-- REQUIREMENTS --
1. Can you output the passage of the beekeeping thread from "## enjambres" to "have with mine.", copied word for word?
2. Could you write the next part of the beekeeping thread, continuing on from its final sentence?

-- TEXT EXTRACT --
# Accidental beekeeper in Los Angeles!



## Oldtimer

Well done sounds like you are off to a good start.

How often should you check? You will get answers ranging from "leave the bees alone to do their own thing", to "keep a close eye on them they may swarm soon".

My opinion for beginners, you learn by doing, so do. As often as you like. One qualifier, do not kill the queen. It's amazing how often new beekeepers will accidentally kill queens, I know this because I sell queens to these folks. So when working in the brood area, a less experienced beekeeper should start by taking out, very gently, the outside comb, and lean it on the outside of the hive. This makes room so that other frames can be spread apart widely, before taking one out, so there is no way bees can get rolled while pulling the comb, or risk of killing the queen. Other than that, don't allow robbing to start, and those are the two main basics.

A comment on adding the foundationless super. Bees start building combs from the top. If you add a foundationless super, there is a big empty gap between the bee cluster, and the top of the next box. Result, it is majorly difficult for the bees to get a cluster up there & start comb building, they may even swarm before venturing to the new super. What they need is a bridge. That is, 2 or 3 fully built combs in the new super, that are built right down as far as the bee cluster. The bees will take to these combs, and work their way up to the top of the super & then start building new combs. Start by having the bridge combs in the centre of the new super, then after enough time has passed for the bees to be established on these combs and working on them, you can start spreading the combs putting empty frames between, one at a time at first, to encourage the bees to build new comb.

You will eventually get a "feel" for your bees, and not need to refer to advice such as I have just given, you will look at the hive & just know what they need, and be able to do it based on your own experience.


----------



## enjambres

Congratulations from a fellow "Accidental Beekeeper". 

Last Spring I got three new colonies from my barn wall cavities put into proper hives and they have done very well, even surviving our extraordinarily early, long, and fiercely cold winter up here in northern NY. They have built up splendidly this year and are now in huge 5 to 7 box stacks. We are just about to start our main nectar/honey flow (black locust) and they are positively humming with energy. Before I got the hives set up I was just thinking that it was the "right thing to do" for the bees' sakes given all the challenges they are having. Little did I know that I would fall head over heels in love with them. I hope you have as much pleasure from your bees as I have with mine.

-- SUPPLIED DATA --
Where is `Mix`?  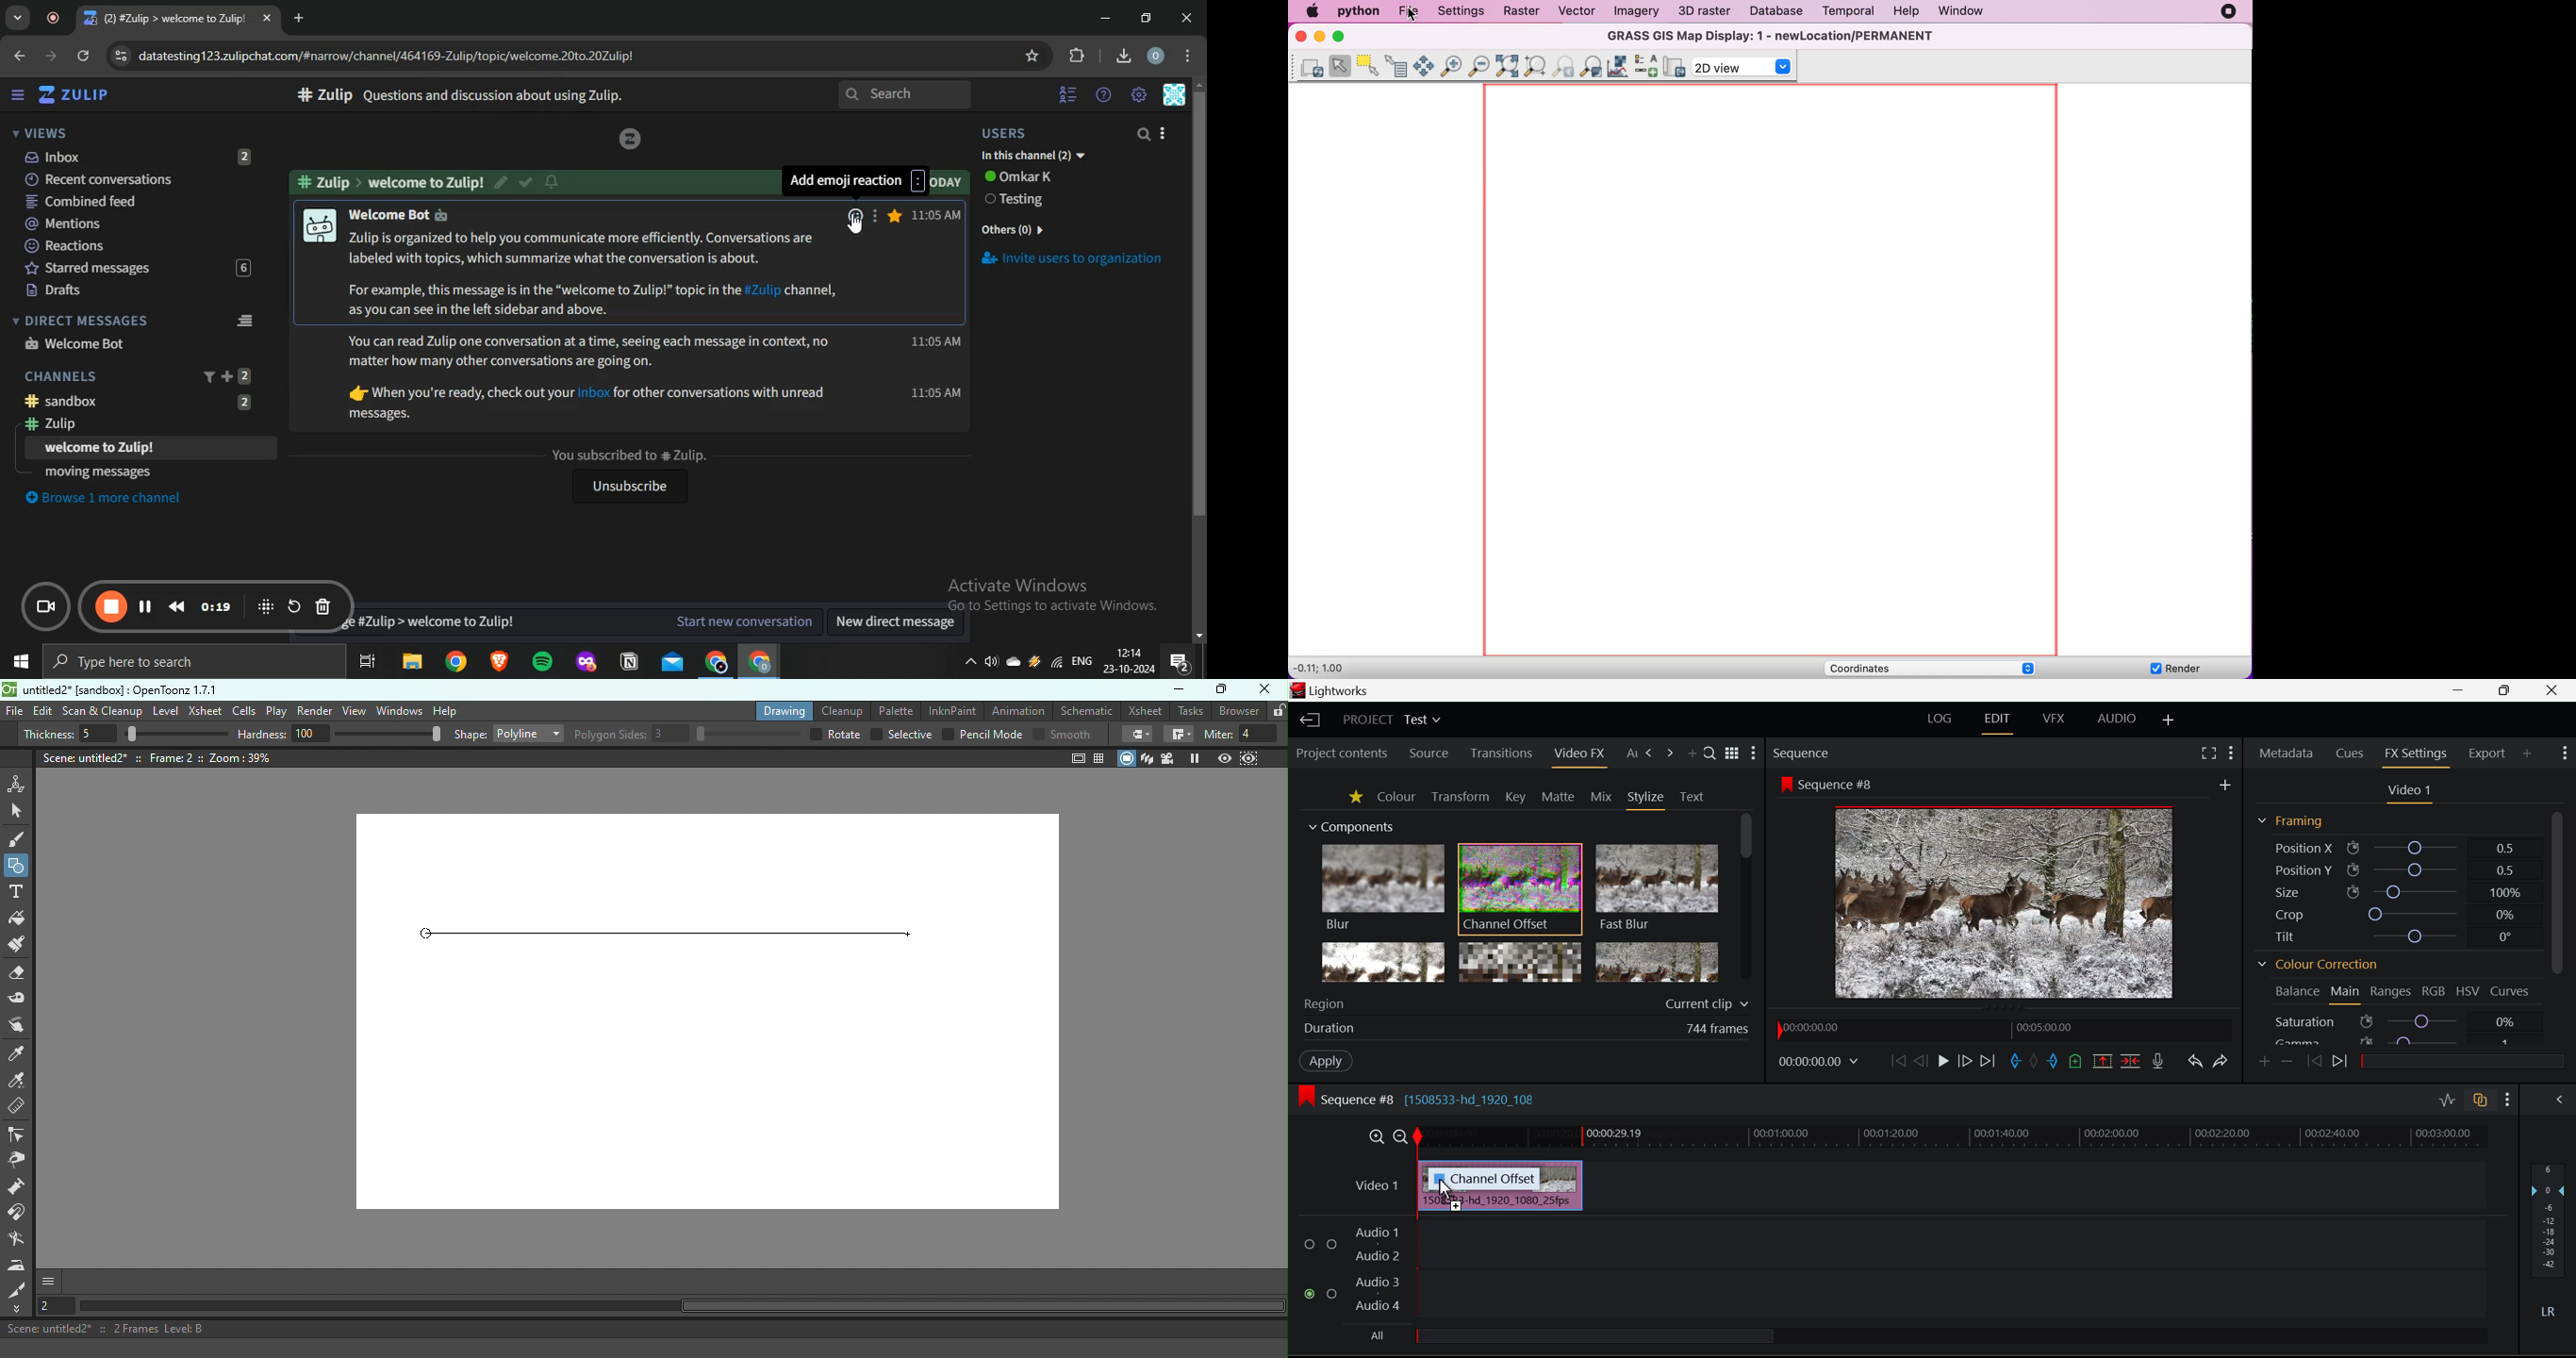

-- ANSWERS TO THE EXERCISES --
1.
## enjambres

Congratulations from a fellow "Accidental Beekeeper". 

Last Spring I got three new colonies from my barn wall cavities put into proper hives and they have done very well, even surviving our extraordinarily early, long, and fiercely cold winter up here in northern NY. They have built up splendidly this year and are now in huge 5 to 7 box stacks. We are just about to start our main nectar/honey flow (black locust) and they are positively humming with energy. Before I got the hives set up I was just thinking that it was the "right thing to do" for the bees' sakes given all the challenges they are having. Little did I know that I would fall head over heels in love with them. I hope you have as much pleasure from your bees as I have with mine.

2.
Here is something that you can get set up and it will give something useful to "do" for your bees that will be satisfying and still very non-disruptive to them. Buy or order on line a varroa monitoring board and the necessary screen bottom board to go with it and start testing for varroa mites. Set the screened bottom board up so it is on top of your solid bottom board and so the open slot for the sticky board faces the _back_ of the hive. That way you can insert/remove the board any time of day, even at night when you ordinarily wouldn't want to mess around with the girls. Knowing your mite levels will give you a heads up on one of the main challenges to bees right now. You don't need to decide beforehand what approach you want to take about treating them, but if you know the mite levels a big, important question is answered whenever you think you may have a problem.

If you decide to take my advice and get a varroa monitoring sticky board, post back here and I will walk you through the test procedures I use. I have learned far more than just the mite levels from doing testing all year. There's lots to be learned about bees by studying what falls down through the bottom screen. And, speaking as a someone who started with bees, first - and like you with no advance planning - and only afterward began to study and learn about them, I found varroa testing an excellent way to develop a feel for my hives' well-being. 

You can tell your girls how lucky they are that they don't live here where a winter overcoat like this is necessary:








Enjambres


----------



## AmericasBeekeeper

Welcome!


----------



## IAmTheWaterbug

Oldtimer said:


> My opinion for beginners, you learn by doing, so do. As often as you like. One qualifier, do not kill the queen.


 I suppose the need for caution should be obvious, but I never underestimate the power of my own ignorance. Tip duly noted.



> A comment on adding the foundationless super. Bees start building combs from the top. If you add a foundationless super, there is a big empty gap between the bee cluster, and the top of the next box. Result, it is majorly difficult for the bees to get a cluster up there & start comb building, they may even swarm before venturing to the new super. What they need is a bridge.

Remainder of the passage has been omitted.